The 2020 Serpentine Pavilion is being designed by the firm Counterspace, an all-woman-led group of emerging practitioners from South Africa. The installation’s public programming will extend through 2021—longer than usual, in response to COVID-19—with off-site and online programing. Though the firm’s commission predates the pandemic and this summer’s social movements, its project is loaded with themes of collective assemblage and the inclusion of minority voices.

In these “times of great hardship,” says Umolu, cultural intuitions must “improve our civic offerings to a broader public and a broader community.”

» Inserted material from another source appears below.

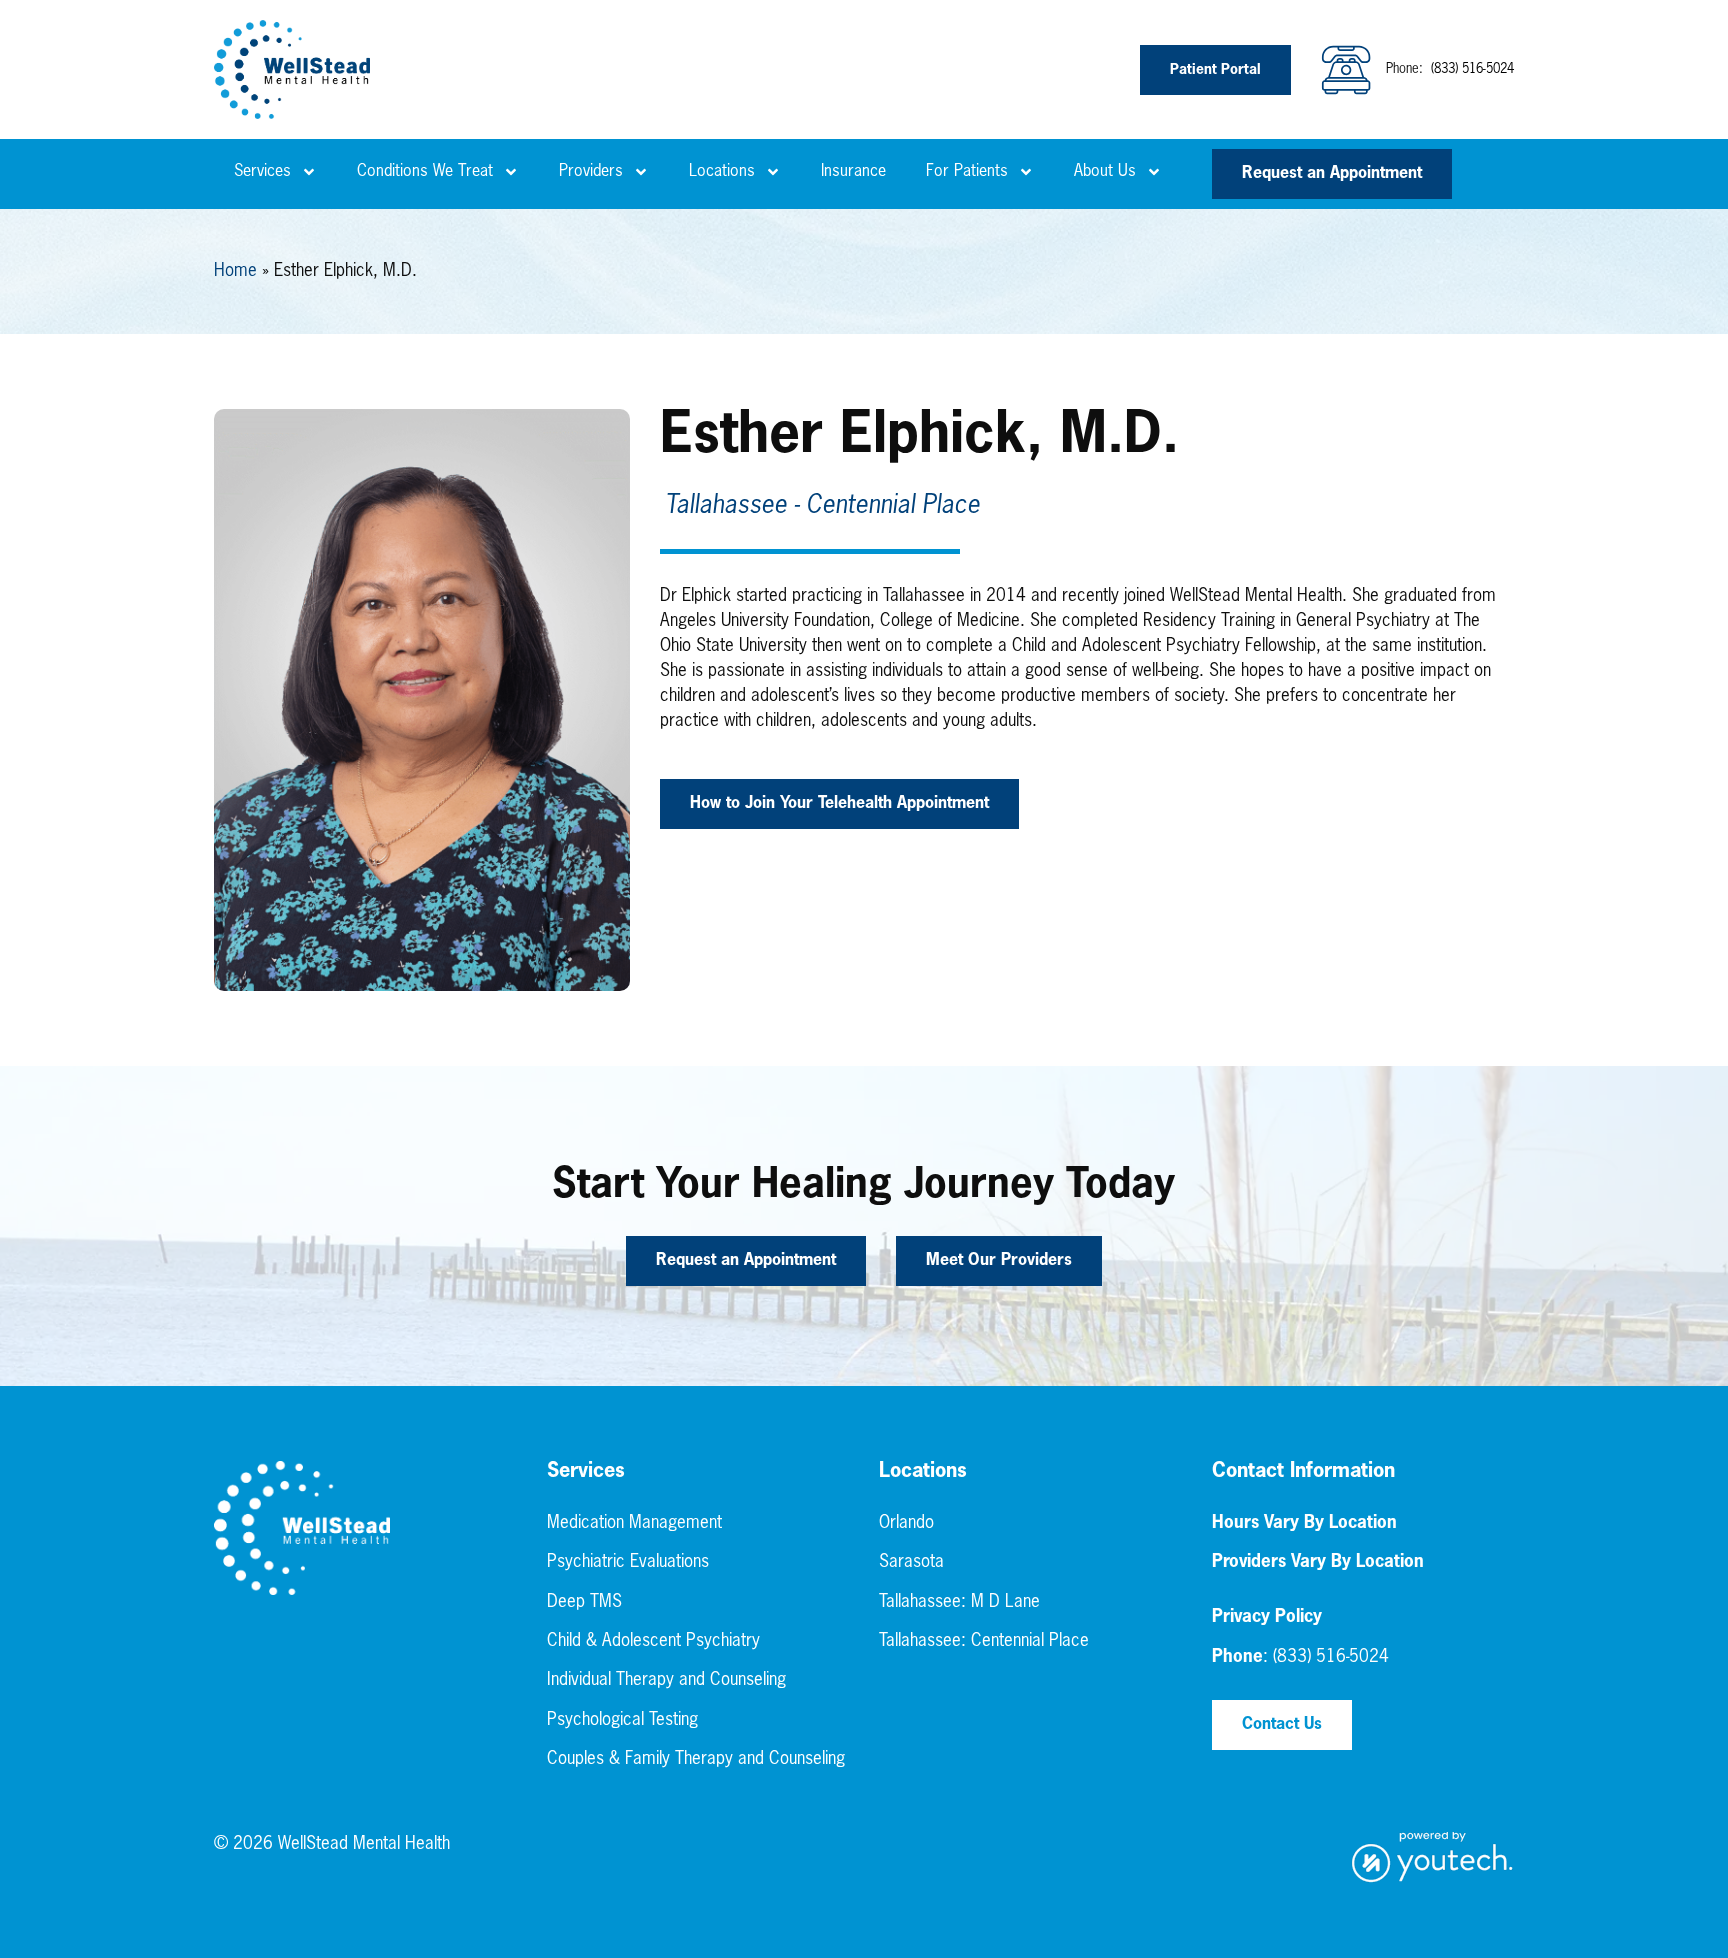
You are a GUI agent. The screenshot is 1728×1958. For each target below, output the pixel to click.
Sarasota (911, 1562)
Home (235, 271)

Her 2019 Chicago Architecture Biennial was similarly invested in giving a platform to underrepresented voices, offering incisive critiques of how architecture and design work within systems of power, racism, colonialism, and inequality. And, like the programming that will extend beyond the Counterspace pavilion into other parts of London, its exhibits were much more integrated into various neighborhoods across the city than past editions. Since 2019, the axis of architectural discourse has moved further from questions of formal expression and experimentation and toward exposing the underlying networks of power and money that direct architectural production. “Because of this moment that we’re in,” she says, “we have to think very intently about, ‘What does it mean to work in public? Which publics are we working with? Why are we working with them?’” Umolu has the opportunity and experience to reexamine the Serpentine’s garden folly, and ask how a celebrated space for form-making can critique its own origins.